The treatment of lumbar discal herniation depends on the severity of the symptoms, the degree of nerve or spinal cord compression, and the response to conservative measures. The main goals of treatment are to relieve pain, restore function, and prevent further damage. Some common treatment options are:
– Conservative treatment. This includes modifying activities, avoiding movements that worsen pain, taking medications (nonsteroidal anti-inflammatory drugs, analgetics, corticosteroids, antiedema, opioids), applying heat or ice, and doing physical therapy or exercises to strengthen the lower back muscles and improve posture and flexibility.
– Epidural steroid injection. This involves injecting a corticosteroid and a local anesthetic into the epidural space around the spinal cord or the nerve root. This can reduce inflammation and pain, and may improve nerve function.
– Surgery. This is considered when conservative treatment fails, or when there is severe nerve or spinal cord compression that causes neurological deficits or threatens the spinal cord function. The patient must be referred to a neurosurgeon or orthopedic surgeon if there is neurological deficit and insufficient response to conservative treatment.

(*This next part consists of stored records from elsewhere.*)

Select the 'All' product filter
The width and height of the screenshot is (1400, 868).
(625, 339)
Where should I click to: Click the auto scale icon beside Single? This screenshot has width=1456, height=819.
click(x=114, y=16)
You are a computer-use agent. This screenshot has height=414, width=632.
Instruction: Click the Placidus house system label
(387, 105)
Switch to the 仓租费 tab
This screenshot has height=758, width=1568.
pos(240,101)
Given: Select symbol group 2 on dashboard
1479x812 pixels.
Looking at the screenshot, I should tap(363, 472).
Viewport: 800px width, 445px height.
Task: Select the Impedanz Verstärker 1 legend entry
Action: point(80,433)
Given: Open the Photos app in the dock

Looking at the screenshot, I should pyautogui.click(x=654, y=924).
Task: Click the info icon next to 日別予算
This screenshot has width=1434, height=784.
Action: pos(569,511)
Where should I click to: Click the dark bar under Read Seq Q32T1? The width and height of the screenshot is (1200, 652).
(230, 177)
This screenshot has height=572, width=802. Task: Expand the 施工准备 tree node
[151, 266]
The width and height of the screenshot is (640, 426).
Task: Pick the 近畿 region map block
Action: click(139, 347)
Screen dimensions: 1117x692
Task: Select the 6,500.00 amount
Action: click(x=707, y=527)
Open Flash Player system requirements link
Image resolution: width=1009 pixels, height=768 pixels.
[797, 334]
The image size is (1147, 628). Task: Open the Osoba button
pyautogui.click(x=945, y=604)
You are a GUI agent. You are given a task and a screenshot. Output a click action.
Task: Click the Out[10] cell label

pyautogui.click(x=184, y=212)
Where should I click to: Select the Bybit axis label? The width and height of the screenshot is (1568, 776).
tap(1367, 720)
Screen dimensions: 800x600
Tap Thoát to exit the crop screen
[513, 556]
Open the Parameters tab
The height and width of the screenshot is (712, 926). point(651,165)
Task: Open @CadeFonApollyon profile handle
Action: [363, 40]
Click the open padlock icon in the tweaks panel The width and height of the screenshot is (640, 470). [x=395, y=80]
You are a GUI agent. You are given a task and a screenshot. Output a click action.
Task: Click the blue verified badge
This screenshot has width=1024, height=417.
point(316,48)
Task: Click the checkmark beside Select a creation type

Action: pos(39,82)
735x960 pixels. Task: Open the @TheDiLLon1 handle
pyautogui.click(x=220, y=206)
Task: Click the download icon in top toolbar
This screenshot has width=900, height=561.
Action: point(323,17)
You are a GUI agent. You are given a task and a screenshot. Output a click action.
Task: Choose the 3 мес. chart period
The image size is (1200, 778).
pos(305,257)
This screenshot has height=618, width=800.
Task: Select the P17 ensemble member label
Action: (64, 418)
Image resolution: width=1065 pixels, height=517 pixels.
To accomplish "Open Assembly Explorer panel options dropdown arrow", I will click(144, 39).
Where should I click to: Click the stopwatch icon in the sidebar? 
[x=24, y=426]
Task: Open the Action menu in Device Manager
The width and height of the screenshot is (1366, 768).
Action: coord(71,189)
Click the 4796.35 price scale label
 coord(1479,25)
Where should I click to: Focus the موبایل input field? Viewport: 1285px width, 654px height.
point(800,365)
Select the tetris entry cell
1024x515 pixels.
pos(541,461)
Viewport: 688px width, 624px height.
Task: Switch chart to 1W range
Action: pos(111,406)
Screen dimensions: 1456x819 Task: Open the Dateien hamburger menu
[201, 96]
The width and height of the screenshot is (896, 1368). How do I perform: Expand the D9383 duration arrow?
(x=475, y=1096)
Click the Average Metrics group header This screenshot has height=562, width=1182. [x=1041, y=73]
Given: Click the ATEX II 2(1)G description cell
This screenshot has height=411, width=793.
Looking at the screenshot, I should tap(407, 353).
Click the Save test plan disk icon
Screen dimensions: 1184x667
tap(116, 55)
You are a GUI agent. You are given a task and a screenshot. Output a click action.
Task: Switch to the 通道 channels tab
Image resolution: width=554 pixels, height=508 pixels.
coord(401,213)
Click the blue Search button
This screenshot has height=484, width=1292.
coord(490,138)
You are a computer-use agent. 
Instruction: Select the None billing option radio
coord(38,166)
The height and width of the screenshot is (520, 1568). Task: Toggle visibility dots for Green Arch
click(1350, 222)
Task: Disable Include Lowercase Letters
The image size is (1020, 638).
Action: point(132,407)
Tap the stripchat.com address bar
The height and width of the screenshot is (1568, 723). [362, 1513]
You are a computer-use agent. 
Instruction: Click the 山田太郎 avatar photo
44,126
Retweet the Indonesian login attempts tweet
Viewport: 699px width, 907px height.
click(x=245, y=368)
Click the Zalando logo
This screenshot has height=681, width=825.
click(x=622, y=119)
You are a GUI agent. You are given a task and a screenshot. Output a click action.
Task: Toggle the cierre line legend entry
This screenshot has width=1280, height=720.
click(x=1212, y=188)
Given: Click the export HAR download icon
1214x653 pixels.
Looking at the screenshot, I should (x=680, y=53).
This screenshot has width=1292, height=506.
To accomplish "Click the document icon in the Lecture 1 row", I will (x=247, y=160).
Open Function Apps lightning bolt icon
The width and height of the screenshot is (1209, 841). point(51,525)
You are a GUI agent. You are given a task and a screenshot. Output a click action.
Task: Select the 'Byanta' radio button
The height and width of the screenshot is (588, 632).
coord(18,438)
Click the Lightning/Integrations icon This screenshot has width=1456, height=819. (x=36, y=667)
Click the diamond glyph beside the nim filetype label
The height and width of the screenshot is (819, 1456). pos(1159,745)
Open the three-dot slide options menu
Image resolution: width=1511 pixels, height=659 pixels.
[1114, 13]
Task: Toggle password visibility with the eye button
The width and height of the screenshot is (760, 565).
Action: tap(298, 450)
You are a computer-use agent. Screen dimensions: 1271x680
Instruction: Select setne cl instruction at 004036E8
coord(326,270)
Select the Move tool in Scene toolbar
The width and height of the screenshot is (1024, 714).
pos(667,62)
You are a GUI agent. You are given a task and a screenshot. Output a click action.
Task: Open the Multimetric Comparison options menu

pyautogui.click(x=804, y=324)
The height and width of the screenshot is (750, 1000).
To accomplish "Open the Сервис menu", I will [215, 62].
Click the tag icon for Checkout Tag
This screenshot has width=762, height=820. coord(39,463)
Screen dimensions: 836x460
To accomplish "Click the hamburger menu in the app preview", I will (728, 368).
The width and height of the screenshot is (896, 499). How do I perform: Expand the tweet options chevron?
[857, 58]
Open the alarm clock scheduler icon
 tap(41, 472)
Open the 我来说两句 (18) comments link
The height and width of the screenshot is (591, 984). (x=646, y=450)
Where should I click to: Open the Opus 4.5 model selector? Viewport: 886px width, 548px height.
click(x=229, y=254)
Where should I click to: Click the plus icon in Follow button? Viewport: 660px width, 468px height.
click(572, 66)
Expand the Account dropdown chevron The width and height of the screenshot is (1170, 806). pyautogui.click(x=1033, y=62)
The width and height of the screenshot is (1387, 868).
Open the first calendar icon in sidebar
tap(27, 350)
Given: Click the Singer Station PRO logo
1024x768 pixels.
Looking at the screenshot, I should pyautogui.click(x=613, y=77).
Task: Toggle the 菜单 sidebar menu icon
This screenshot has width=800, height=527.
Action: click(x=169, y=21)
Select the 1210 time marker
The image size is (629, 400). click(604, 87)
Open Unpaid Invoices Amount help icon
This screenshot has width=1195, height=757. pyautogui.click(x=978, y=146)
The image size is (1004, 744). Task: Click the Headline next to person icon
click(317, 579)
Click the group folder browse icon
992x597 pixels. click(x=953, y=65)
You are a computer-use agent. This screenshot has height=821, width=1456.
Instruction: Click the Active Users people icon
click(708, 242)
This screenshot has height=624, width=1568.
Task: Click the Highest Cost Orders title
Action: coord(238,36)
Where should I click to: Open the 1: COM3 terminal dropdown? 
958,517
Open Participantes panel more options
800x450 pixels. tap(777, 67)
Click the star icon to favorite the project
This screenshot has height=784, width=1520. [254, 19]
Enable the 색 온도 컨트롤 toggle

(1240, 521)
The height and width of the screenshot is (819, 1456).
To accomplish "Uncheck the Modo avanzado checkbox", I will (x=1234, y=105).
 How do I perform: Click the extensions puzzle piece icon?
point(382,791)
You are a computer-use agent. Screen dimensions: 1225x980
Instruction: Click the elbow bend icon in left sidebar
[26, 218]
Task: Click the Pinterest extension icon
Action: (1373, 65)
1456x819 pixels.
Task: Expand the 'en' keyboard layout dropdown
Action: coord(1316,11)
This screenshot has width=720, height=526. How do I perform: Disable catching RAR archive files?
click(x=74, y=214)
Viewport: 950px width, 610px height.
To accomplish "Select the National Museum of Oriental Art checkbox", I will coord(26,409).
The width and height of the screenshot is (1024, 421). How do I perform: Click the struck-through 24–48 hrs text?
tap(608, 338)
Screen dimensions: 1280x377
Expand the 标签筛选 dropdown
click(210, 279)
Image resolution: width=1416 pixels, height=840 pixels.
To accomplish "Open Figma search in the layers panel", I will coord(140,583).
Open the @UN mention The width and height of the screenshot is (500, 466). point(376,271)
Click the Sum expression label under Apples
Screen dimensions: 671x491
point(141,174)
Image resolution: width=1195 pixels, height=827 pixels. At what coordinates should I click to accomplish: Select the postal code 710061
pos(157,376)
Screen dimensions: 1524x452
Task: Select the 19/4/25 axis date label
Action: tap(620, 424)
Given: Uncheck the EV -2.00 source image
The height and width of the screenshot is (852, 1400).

Lumbar discal herniation is a common condition that affects the discs in the lower back. It can cause pain, stiffness, and neurological symptoms in the lower back, buttock, thigh, or leg. It can be diagnosed by a clinical exam, a medical history, and imaging studies. It can be treated by conservative measures, epidural steroid injection, or surgery, depending on the severity and the response to treatment. As medical students, you should be familiar with the anatomy, pathophysiology, diagnosis, and treatment of lumbar discal herniation, as it is a frequent cause of low back pain and disability in the general population. You should also be able to educate your patients about the prevention, management, and prognosis of this condition, and provide them with the best possible care.